» GIVEN PROBLEM: Rewrite the lines below as a JSON list of strings, one string per line, leaving out any blank lines.

Records from a data source:
▬▬▬

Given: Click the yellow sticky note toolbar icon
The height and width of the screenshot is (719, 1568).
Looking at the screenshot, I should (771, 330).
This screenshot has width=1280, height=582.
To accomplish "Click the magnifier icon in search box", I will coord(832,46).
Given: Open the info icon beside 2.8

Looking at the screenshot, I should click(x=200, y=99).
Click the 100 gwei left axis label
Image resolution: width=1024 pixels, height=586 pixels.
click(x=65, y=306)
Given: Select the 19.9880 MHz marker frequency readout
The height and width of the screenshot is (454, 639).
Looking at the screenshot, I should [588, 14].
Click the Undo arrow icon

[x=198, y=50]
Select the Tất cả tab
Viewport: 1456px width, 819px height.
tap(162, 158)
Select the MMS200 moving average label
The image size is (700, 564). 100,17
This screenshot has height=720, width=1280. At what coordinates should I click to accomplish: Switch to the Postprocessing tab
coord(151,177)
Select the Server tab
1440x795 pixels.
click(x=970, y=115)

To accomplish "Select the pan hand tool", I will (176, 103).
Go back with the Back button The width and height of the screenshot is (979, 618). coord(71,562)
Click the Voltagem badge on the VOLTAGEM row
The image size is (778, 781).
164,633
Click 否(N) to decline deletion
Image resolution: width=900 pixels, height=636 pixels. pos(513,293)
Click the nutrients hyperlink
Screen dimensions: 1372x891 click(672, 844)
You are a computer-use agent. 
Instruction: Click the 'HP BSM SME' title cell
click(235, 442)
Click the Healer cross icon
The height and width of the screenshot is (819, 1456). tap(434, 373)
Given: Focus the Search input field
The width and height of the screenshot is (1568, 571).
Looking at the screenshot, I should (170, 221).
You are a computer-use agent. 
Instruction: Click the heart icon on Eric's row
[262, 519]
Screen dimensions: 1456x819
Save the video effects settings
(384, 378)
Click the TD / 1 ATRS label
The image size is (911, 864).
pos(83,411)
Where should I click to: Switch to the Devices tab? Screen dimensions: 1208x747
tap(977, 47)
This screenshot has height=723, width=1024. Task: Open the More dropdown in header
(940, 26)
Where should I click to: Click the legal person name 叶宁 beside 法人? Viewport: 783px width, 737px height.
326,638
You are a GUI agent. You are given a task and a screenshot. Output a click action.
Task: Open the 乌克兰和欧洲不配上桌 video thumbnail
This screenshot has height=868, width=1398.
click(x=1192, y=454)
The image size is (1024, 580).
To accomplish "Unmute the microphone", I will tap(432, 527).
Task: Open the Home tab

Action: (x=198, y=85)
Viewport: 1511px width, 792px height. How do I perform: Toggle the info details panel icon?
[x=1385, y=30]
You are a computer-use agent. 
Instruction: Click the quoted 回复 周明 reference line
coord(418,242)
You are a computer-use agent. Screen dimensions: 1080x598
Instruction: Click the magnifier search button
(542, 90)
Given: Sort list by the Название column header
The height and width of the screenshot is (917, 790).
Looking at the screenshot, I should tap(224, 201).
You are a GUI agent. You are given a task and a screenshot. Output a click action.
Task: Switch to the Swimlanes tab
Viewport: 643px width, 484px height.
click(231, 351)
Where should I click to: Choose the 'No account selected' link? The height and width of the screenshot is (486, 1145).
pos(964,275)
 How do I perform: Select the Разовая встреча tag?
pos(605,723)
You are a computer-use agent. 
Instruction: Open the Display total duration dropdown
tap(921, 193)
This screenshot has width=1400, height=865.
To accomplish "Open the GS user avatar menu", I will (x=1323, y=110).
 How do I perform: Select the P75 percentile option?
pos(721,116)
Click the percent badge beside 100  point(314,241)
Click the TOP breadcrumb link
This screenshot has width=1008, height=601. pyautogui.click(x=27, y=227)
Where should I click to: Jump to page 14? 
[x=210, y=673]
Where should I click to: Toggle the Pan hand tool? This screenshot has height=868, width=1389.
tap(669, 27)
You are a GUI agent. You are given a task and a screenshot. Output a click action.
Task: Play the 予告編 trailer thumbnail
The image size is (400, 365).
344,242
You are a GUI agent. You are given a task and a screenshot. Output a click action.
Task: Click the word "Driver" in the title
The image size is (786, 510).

▬▬▬

» SOLUTION FOR THIS TASK:
[
  "Given: Click the yellow sticky note toolbar icon",
  "The height and width of the screenshot is (719, 1568).",
  "Looking at the screenshot, I should (771, 330).",
  "This screenshot has width=1280, height=582.",
  "To accomplish \"Click the magnifier icon in search box\", I will coord(832,46).",
  "Given: Open the info icon beside 2.8",
  "Looking at the screenshot, I should click(x=200, y=99).",
  "Click the 100 gwei left axis label",
  "Image resolution: width=1024 pixels, height=586 pixels.",
  "click(x=65, y=306)",
  "Given: Select the 19.9880 MHz marker frequency readout",
  "The height and width of the screenshot is (454, 639).",
  "Looking at the screenshot, I should [588, 14].",
  "Click the Undo arrow icon",
  "[x=198, y=50]",
  "Select the Tất cả tab",
  "Viewport: 1456px width, 819px height.",
  "tap(162, 158)",
  "Select the MMS200 moving average label",
  "The image size is (700, 564). 100,17",
  "This screenshot has height=720, width=1280. At what coordinates should I click to accomplish: Switch to the Postprocessing tab",
  "coord(151,177)",
  "Select the Server tab",
  "1440x795 pixels.",
  "click(x=970, y=115)",
  "To accomplish \"Select the pan hand tool\", I will (176, 103).",
  "Go back with the Back button The width and height of the screenshot is (979, 618). coord(71,562)",
  "Click the Voltagem badge on the VOLTAGEM row",
  "The image size is (778, 781).",
  "164,633",
  "Click 否(N) to decline deletion",
  "Image resolution: width=900 pixels, height=636 pixels. pos(513,293)",
  "Click the nutrients hyperlink",
  "Screen dimensions: 1372x891 click(672, 844)",
  "You are a computer-use agent. ",
  "Instruction: Click the 'HP BSM SME' title cell",
  "click(235, 442)",
  "Click the Healer cross icon",
  "The height and width of the screenshot is (819, 1456). tap(434, 373)",
  "Given: Focus the Search input field",
  "The width and height of the screenshot is (1568, 571).",
  "Looking at the screenshot, I should (170, 221).",
  "You are a computer-use agent. ",
  "Instruction: Click the heart icon on Eric's row",
  "[262, 519]",
  "Screen dimensions: 1456x819",
  "Save the video effects settings",
  "(384, 378)",
  "Click the TD / 1 ATRS label",
  "The image size is (911, 864).",
  "pos(83,411)",
  "Where should I click to: Switch to the Devices tab? Screen dimensions: 1208x747",
  "tap(977, 47)",
  "This screenshot has height=723, width=1024. Task: Open the More dropdown in header",
  "(940, 26)",
  "Where should I click to: Click the legal person name 叶宁 beside 法人? Viewport: 783px width, 737px height.",
  "326,638",
  "You are a GUI agent. You are given a task and a screenshot. Output a click action.",
  "Task: Open the 乌克兰和欧洲不配上桌 video thumbnail",
  "This screenshot has height=868, width=1398.",
  "click(x=1192, y=454)",
  "The image size is (1024, 580).",
  "To accomplish \"Unmute the microphone\", I will tap(432, 527).",
  "Task: Open the Home tab",
  "Action: (x=198, y=85)",
  "Viewport: 1511px width, 792px height. How do I perform: Toggle the info details panel icon?",
  "[x=1385, y=30]",
  "You are a computer-use agent. ",
  "Instruction: Click the quoted 回复 周明 reference line",
  "coord(418,242)",
  "You are a computer-use agent. Screen dimensions: 1080x598",
  "Instruction: Click the magnifier search button",
  "(542, 90)",
  "Given: Sort list by the Название column header",
  "The height and width of the screenshot is (917, 790).",
  "Looking at the screenshot, I should tap(224, 201).",
  "You are a GUI agent. You are given a task and a screenshot. Output a click action.",
  "Task: Switch to the Swimlanes tab",
  "Viewport: 643px width, 484px height.",
  "click(231, 351)",
  "Where should I click to: Choose the 'No account selected' link? The height and width of the screenshot is (486, 1145).",
  "pos(964,275)",
  " How do I perform: Select the Разовая встреча tag?",
  "pos(605,723)",
  "You are a computer-use agent. ",
  "Instruction: Open the Display total duration dropdown",
  "tap(921, 193)",
  "This screenshot has width=1400, height=865.",
  "To accomplish \"Open the GS user avatar menu\", I will (x=1323, y=110).",
  " How do I perform: Select the P75 percentile option?",
  "pos(721,116)",
  "Click the percent badge beside 100  point(314,241)",
  "Click the TOP breadcrumb link",
  "This screenshot has width=1008, height=601. pyautogui.click(x=27, y=227)",
  "Where should I click to: Jump to page 14? ",
  "[x=210, y=673]",
  "Where should I click to: Toggle the Pan hand tool? This screenshot has height=868, width=1389.",
  "tap(669, 27)",
  "You are a GUI agent. You are given a task and a screenshot. Output a click action.",
  "Task: Play the 予告編 trailer thumbnail",
  "The image size is (400, 365).",
  "344,242",
  "You are a GUI agent. You are given a task and a screenshot. Output a click action.",
  "Task: Click the word \"Driver\" in the title",
  "The image size is (786, 510)."
]